TEXTE PROPOSÉ ▸
========================

Le sondage que nous avons commandé en juin a fait ressortir que plus de 80 % des Belges ignorent combien il y a de juifs dans le monde. Avec parfois des estimations délirantes. Mieux : si les trois quarts des Belges ne savent pas combien de juifs vivent dans notre pays, 11 % pensent tout de même qu’il y en a “trop”. Et enfin, plus de 60 % de nos concitoyens ignorent que la religion juive est apparue avant la chrétienté et l’islam. Le plus désolant étant sans doute le fait que très peu de choses sont faites pour endiguer cela. A l’école, certains directeurs préfèrent dire aux élèves juifs de quitter leur établissement car ils se sentent démunis et incapables de les protéger. Enseigner la mémoire de la déportation des juifs pendant la Seconde Guerre mondiale est devenu un défi pour certains professeurs…
Nous sommes en retard face à l’ampleur que prend le phénomène. Il faut songer que même notre loi de 1981, qui condamne l’incitation à la haine, englobe toujours l’antisémitisme dans la notion de “racisme”. Quand on dépose plainte, on ne peut cocher une case antisémitisme en tant que tel, il faut donc le préciser dans le texte de la plainte. Mais combien de personnes le font vraiment ? Cette loi n’est d’ailleurs pas seulement dépassée pour cette raison, mais aussi car elle demande de pouvoir prouver “l’intention”. J’en ai moi-même fait l’expérience : il y a quelques mois, des agents de propreté ont crié à plusieurs reprises “mort à Viviane !” en apercevant mon visage sur une affiche de campagne électorale. Il est évident que ces propos sont directement liés au fait que je suis identifiée comme juive (en plus de mon engagement contre l’antisémitisme). Mais comment “prouver” leur intention de me nuire sinon par cette seule évidence ?

========================

DONNÉES AFFICHÉES ▸
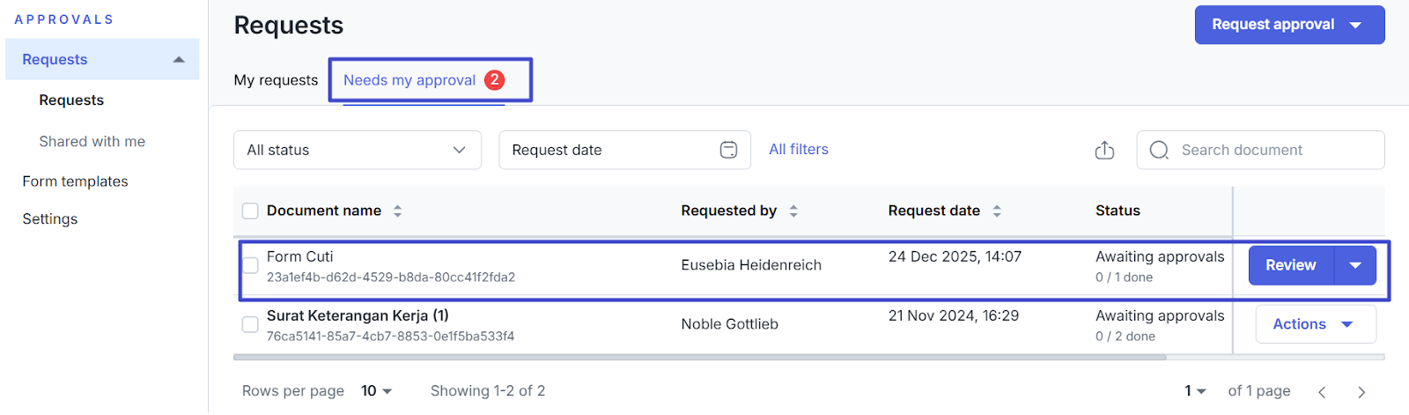This screenshot has height=415, width=1409.
Task: Open the Needs my approval tab
Action: pyautogui.click(x=409, y=80)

========================

CONSIGNES ▸
[A] Selon le texte sur l'antisémitisme, quelle proportion des Belges ignore que la religion juive est apparue avant la chrétienté et l'islam ?
[B] D'après le texte sur l'antisémitisme, pour quelles raisons la loi de 1981 est-elle dépassée ?
[C] Poursuivez le texte sur l'antisémitisme à partir de la phrase qui le termine.
Les données ci-dessus sont indépendantes du texte sur l'antisémitisme.

RÉPONSES ATTENDUES ▸
[A] Plus de 60 % des Belges l'ignorent.

[B] Elle range toujours l'antisémitisme dans la notion de « racisme ». Lors d'une plainte, on ne peut donc pas cocher une case « antisémitisme » et il faut le préciser dans le texte de la plainte. Elle exige aussi de prouver « l'intention ».

[C]
Le mode de gouvernance belge repose largement sur le compromis politique. Est-ce un frein à la lutte contre l’antisémitisme ?
La Belgique a effectivement différents niveaux d’exercice du pouvoir, notamment régionaux, mais je crois que le problème se situe davantage du côté de notre tradition de cohabitation. Chez nous, il est de coutume de former un gouvernement avec différents partis, même s’ils sont parfois très éloignés sur l’échiquier politique, selon les résultats du scrutin proportionnel. De fait, qui dit composer avec différentes forces politiques dit faire une synthèse d’opinions allant potentiellement de la gauche à la droite. Et donc privilégier les points d’accord. Ce qui, malheureusement, peut rendre difficile de prendre des positions fermes, même sur des sujets comme l’antisémitisme… J’ai déposé il y a deux ans une proposition au parlement de Bruxelles-Capitale en vue d’adopter la stratégie européenne sur la lutte contre l’antisémitisme. Il a fallu attendre le 10 octobre 2023, trois jours après les attaques du 7 octobre, pour que celle-ci soit débattue en commission. Et même après cela, mon texte a été si dénaturé et vidé de son contenu par les partis de gauche que je n’ai pas pu le voter moi-même…
La sphère intellectuelle belge est-elle au rendez-vous sur le sujet de l’antisémitisme ?
Non, c’est d’ailleurs un gros problème. Pour vous donner une idée : lors d’un colloque sur le déni de l’antisémitisme organisé par l’Institut Jonathas en avril, plusieurs de nos invités étaient… français. Comprenez-moi bien : certains universitaires et penseurs belges prennent la parole, des artistes aussi (comme les frères Dardenne), mais ils sont peu nombreux et la plupart sont juifs. Pour le reste, la majorité apporte son soutien exclusif aux Palestiniens.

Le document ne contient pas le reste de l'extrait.